The term LVR is used by banks and lenders to evaluate risk, the term LVR is short for 'Loan to Value Ratio'. For example if your property is worth $1,000,000 and you would like a loan of $750,000 your LVR would be 75%.
The LVR is used to determine the risk profile of a loan application, the higher the LVR the greater the level of risk for a bank or lender.
When you apply for a loan with a LVR greater than 80% most banks and lenders will take out an insurance policy called LMI (Lenders Mortgage Insurance). This policy protects the bank against any loss in the event of default by the borrower. Although the insurance policy doesn't protect the borrower, banks will usually pass the cost of the insurance policy on to the borrower to pay.
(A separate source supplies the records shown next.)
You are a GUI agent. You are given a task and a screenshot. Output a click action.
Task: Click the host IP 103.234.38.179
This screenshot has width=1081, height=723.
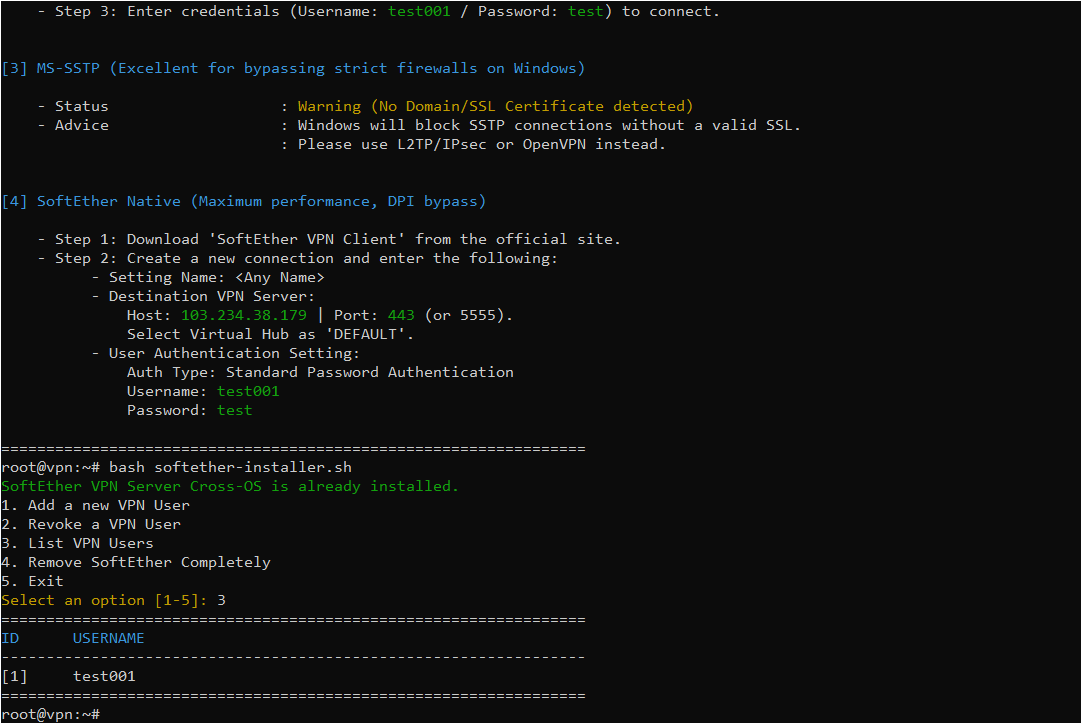pos(243,314)
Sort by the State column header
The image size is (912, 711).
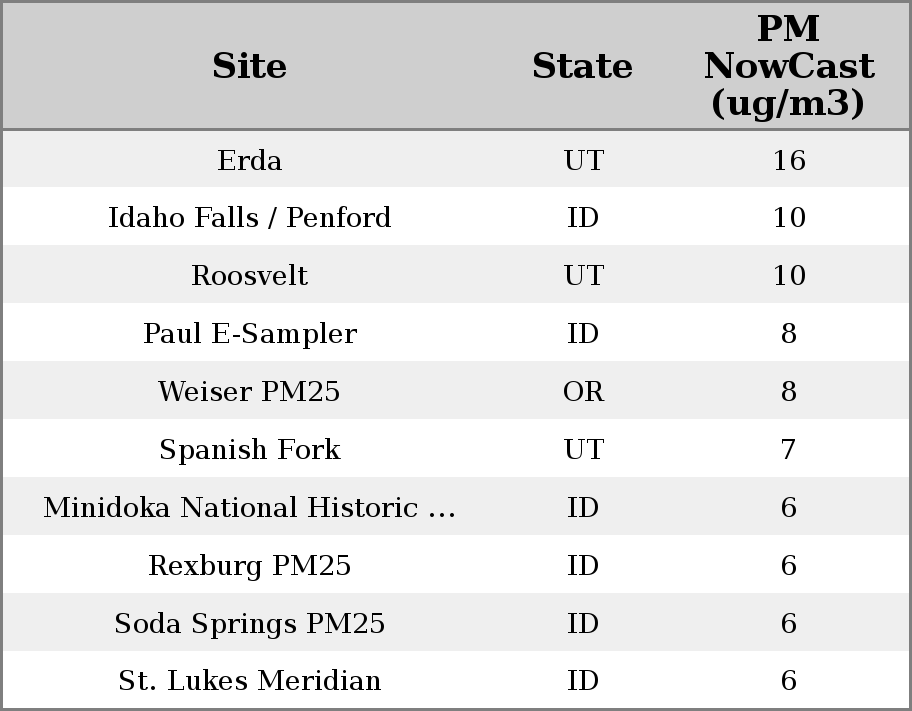[x=582, y=67]
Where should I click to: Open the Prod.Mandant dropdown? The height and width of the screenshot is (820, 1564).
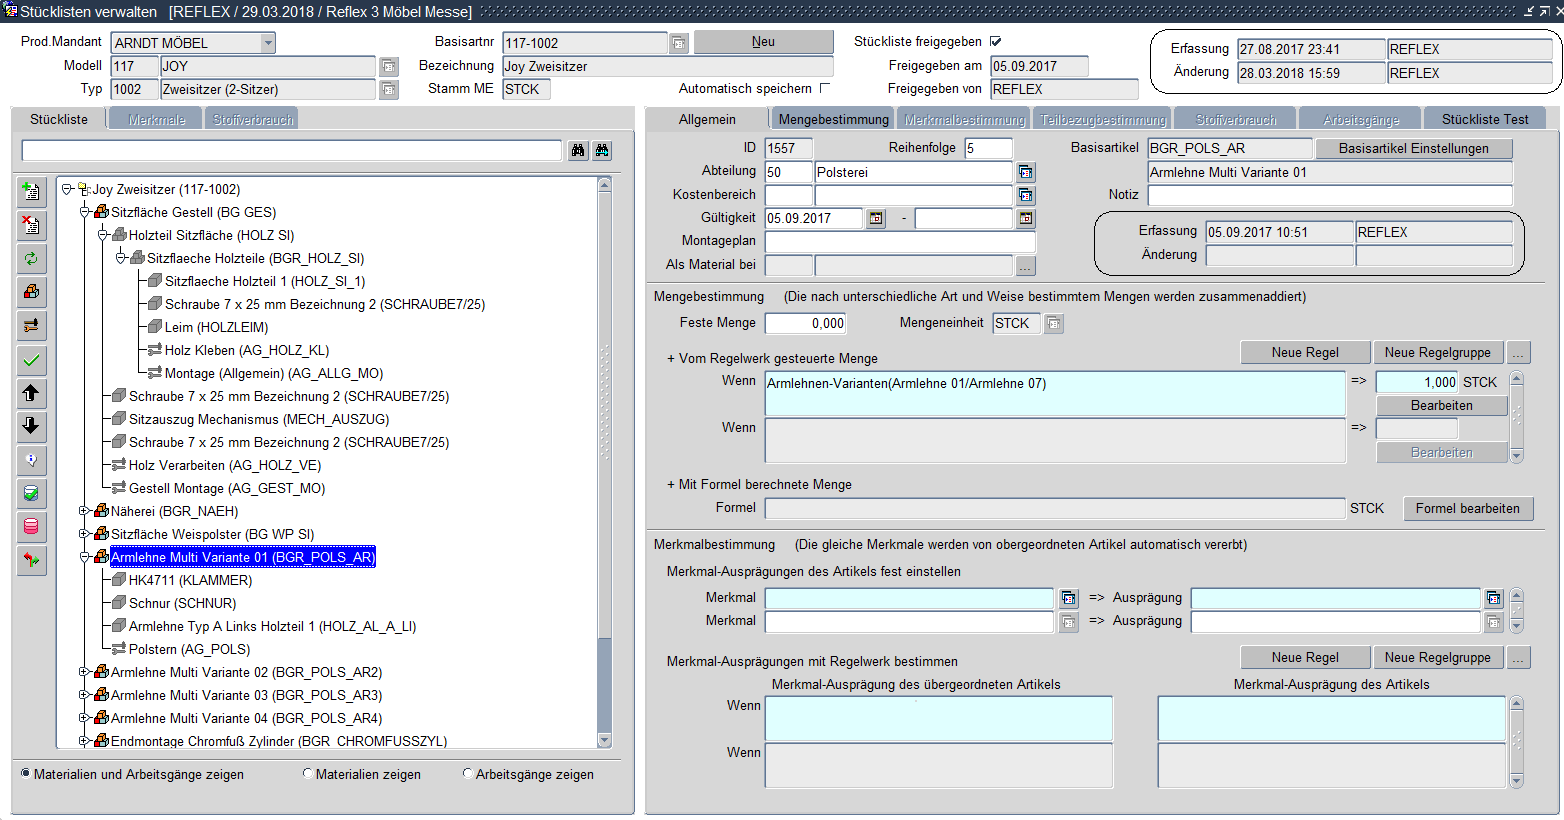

Additionally banks and lenders are required to hold additional capital for high LVR loans. You will find a lot of banks and lenders will offer rate discounts for customers with low LVR's. Often the lower your LVR the greater the rate discount you can secure.
So what does this all mean for you. Firstly if you are buying your first home the maximum LVR a bank will lender is usually 95%. The greater the deposit you can save, the lower your LVR, which will help reduce your cost of LMI. If you have parents who own their own home you might even be able to apply for a family guarantee loan.
Alternatively if you already have your own home and a mortgage, it might be worth looking to refinance. As property prices continue to increase, the value of your home may have also increased. Even if you have not reduce your own home loan by much, the increased value of your home will help reduce your LVR and in turn may help you secure a lower interest rate with a new bank.